Plenty of frame choices too, not just the half jackets that have interchangeable lenses


----------



## Lord Tyrion (May 15, 2020)

fundy said:



			Oaqkley here too, they have some golf specific lenses which work really well

Plenty of frame choices too, not just the half jackets that have interchangeable lenses
		
Click to expand...

Didn't realise that. Thanks for pointing out.

In a world that is full of sarcasm, that wasn't part of it. I really didn't know. Most of their frames look enclosed and so I would not have thought the lenses would be changeable. I'll look more closely now 👍


----------



## fundy (May 15, 2020)

Lord Tyrion said:



			Didn't realise that. Thanks for pointing out.

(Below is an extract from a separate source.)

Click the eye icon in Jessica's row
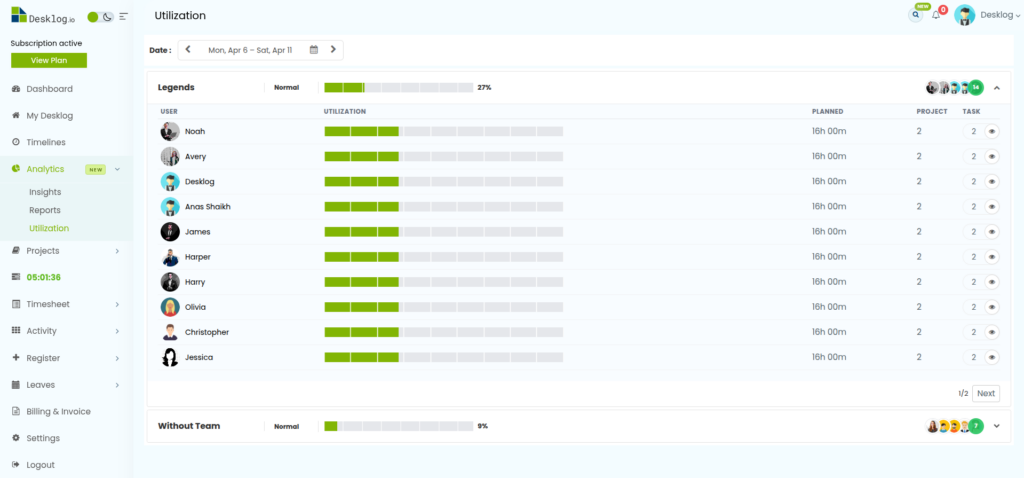The width and height of the screenshot is (1024, 478). point(991,357)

In a world that is full of sarcasm, that wasn't part of it. I really didn't know. Most of their frames look enclosed and so I would not have thought the lenses would be changeable. I'll look more closely now 👍
		
Click to expand...

Pretty sure the others one I have are Radar Path and Radar Pitch, again they are not full frames hence why easy to switch lenses


----------



## Deleted Member 1156 (May 15, 2020)

If you buy cheap sunglasses they may not pick up the slopes on the greens as well as something like Oakley.


----------



## Blue in Munich (May 15, 2020)

And some are currently 20% off;

https://www.oakley.com/en-gb/category/men/sunglasses/sport-performance


----------



## clubchamp98 (May 15, 2020)

drive4show said:



			If you buy cheap sunglasses they may not pick up the slopes on the greens as well as something like Oakley.
		
Click to expand...

Not many glasses pick up slopes .I find sunglasses flatten everything out on the greens especially.
So I take mine off to read putts.
Oakley prisim golf lenses are what you need they are the best on the market.
Nike do some very nice ones as well.
Just watch they are not to dark , think Oakley do two shades of prism lens.
Not cheap but you get what you pay for, and you only get one pair of eyes.!


----------



## Blue in Munich (May 16, 2020)

Those using them, what lenses do you recommend?


----------



## Lord Tyrion (May 16, 2020)

Blue in Munich said:



			Those using them, what lenses do you recommend?
		
Click to expand...

For golf you need the Prizm / Prism lenses. They are brilliant in all light. If you get standard Oakley sunglasses lenses then they will be too dark.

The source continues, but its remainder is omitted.